Was zu tun ist:
1) Aus welchem Land kommt Per J. Andersson laut dem Auszug über Indien?
2) Tippe aus dem Auszug über Indien den Teil von „Als er das erste“ bis einschließlich „Norden des Subkontinents.“ genau ab.

Vorliegender Auszug:
****************

Vom indischen Elefanten

14. Februar 2020

Der Subkontinent ist nach China das bevölkerungsreichste Land der Erde und wohl auch das rätselhafteste. Wie viele Reisende ist auch der Schwede Per J.  Andersson der Faszination Indiens erlegen: „Ich bin wie besessen davon, den westlichen Lesern Indiens ungeheure Vielfalt von widersprüchlichen Eindrücken zu beschreiben“, notiert er im Vorwort zu seinem Buch „Vom Elefanten, der das Tanzen lernte“.

Wie auf einem anderen Planeten

Als er das erste Mal in Indien war, fühlte sich der junge Mann wie auf einem anderen Planeten. Danach ist er immer wieder nach Indien zurückgekehrt, obwohl er stets „mit dem Gefühl nach Hause gereist ist, dass ich von dem Land die Schnauze voll habe“. Die Sehnsucht nach dem „anderen Planeten“ ließ ihn nicht los. Und so hat Per J.  Andersson Indien erkundet, hat mit reichen und armen Indern gesprochen, war in Bombay und in Bollywood, in Indiens Süden und im Norden des Subkontinents.

****************

[Einträge dazu, wo Elemente zu sehen sind]
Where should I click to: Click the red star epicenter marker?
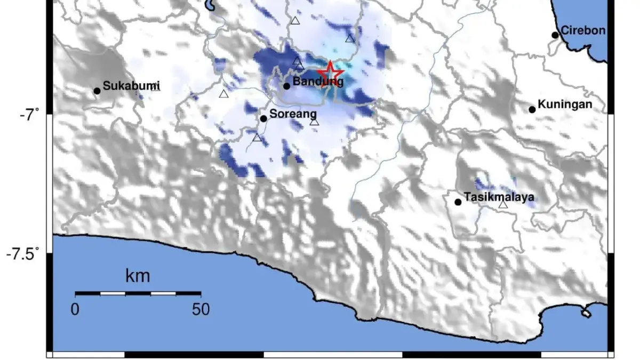click(331, 72)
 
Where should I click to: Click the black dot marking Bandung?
click(287, 86)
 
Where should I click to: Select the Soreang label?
click(293, 114)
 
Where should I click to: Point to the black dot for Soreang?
click(263, 118)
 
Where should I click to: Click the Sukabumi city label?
click(131, 86)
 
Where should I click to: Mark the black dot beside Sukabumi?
click(97, 91)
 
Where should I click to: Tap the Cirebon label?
click(583, 30)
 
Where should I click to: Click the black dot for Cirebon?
click(555, 35)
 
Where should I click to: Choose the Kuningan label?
click(565, 105)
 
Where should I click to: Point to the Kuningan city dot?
click(532, 110)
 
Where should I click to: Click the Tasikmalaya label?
click(499, 197)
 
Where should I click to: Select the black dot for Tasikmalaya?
click(458, 202)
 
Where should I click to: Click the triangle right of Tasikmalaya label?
click(503, 204)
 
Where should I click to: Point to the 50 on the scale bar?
click(200, 309)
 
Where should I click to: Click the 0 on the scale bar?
click(75, 309)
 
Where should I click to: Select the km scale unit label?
click(138, 276)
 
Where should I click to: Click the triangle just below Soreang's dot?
click(257, 138)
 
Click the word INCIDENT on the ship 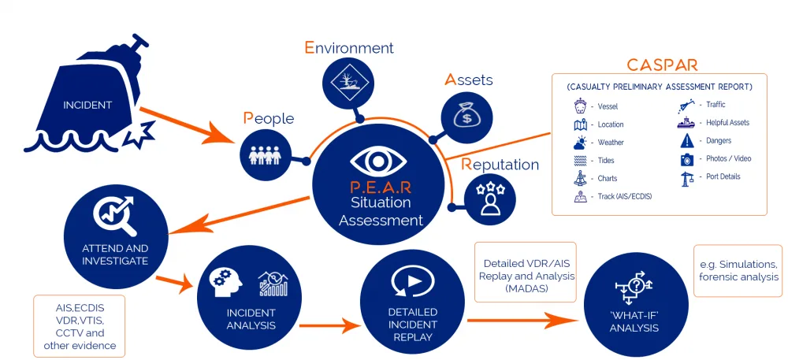pyautogui.click(x=87, y=106)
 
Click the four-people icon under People pyautogui.click(x=265, y=155)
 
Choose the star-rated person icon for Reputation pyautogui.click(x=490, y=199)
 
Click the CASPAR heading pyautogui.click(x=662, y=65)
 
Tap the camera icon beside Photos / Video pyautogui.click(x=687, y=160)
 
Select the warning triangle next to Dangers pyautogui.click(x=687, y=141)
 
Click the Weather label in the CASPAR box pyautogui.click(x=611, y=143)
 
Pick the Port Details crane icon pyautogui.click(x=687, y=178)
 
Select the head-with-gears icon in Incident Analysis pyautogui.click(x=228, y=284)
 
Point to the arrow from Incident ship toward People pyautogui.click(x=187, y=125)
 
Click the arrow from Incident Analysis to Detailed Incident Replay pyautogui.click(x=330, y=325)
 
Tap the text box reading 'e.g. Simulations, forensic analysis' pyautogui.click(x=738, y=271)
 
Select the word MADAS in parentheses pyautogui.click(x=526, y=288)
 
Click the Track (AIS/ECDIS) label pyautogui.click(x=625, y=197)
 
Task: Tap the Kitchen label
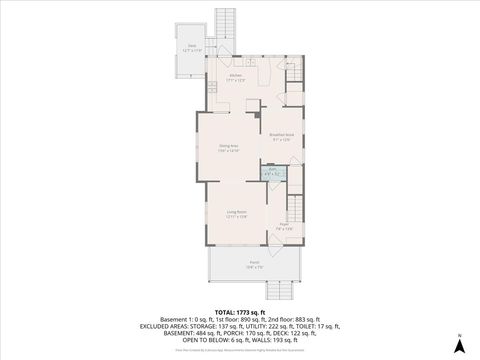click(236, 77)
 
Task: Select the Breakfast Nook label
click(281, 136)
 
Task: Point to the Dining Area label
click(229, 148)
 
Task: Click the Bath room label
click(273, 172)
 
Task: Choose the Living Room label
click(236, 213)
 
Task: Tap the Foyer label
click(285, 227)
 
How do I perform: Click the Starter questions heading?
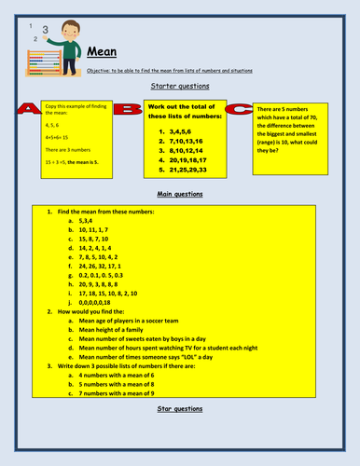tap(179, 85)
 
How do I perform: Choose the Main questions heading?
tap(179, 195)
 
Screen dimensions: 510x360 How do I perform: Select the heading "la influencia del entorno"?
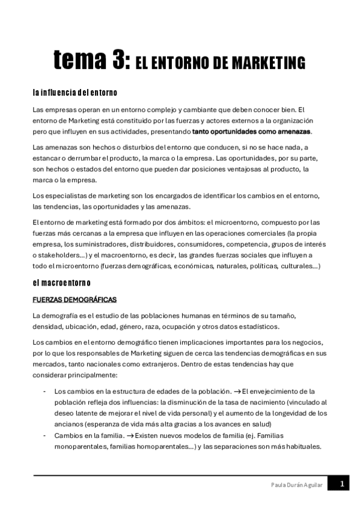[x=75, y=93]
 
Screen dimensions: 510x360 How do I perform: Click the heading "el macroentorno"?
[x=62, y=283]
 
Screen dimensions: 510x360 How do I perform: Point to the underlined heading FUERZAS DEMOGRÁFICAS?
[x=75, y=300]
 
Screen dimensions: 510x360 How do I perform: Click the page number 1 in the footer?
[x=341, y=484]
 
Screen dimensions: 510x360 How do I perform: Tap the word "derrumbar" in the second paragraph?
[x=78, y=158]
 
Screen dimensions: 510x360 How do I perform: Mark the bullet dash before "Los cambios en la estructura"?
[x=46, y=391]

****************

Lösungen:
1) Er ist Schwede.

2)
Als er das erste Mal in Indien war, fühlte sich der junge Mann wie auf einem anderen Planeten. Danach ist er immer wieder nach Indien zurückgekehrt, obwohl er stets „mit dem Gefühl nach Hause gereist ist, dass ich von dem Land die Schnauze voll habe“. Die Sehnsucht nach dem „anderen Planeten“ ließ ihn nicht los. Und so hat Per J.  Andersson Indien erkundet, hat mit reichen und armen Indern gesprochen, war in Bombay und in Bollywood, in Indiens Süden und im Norden des Subkontinents.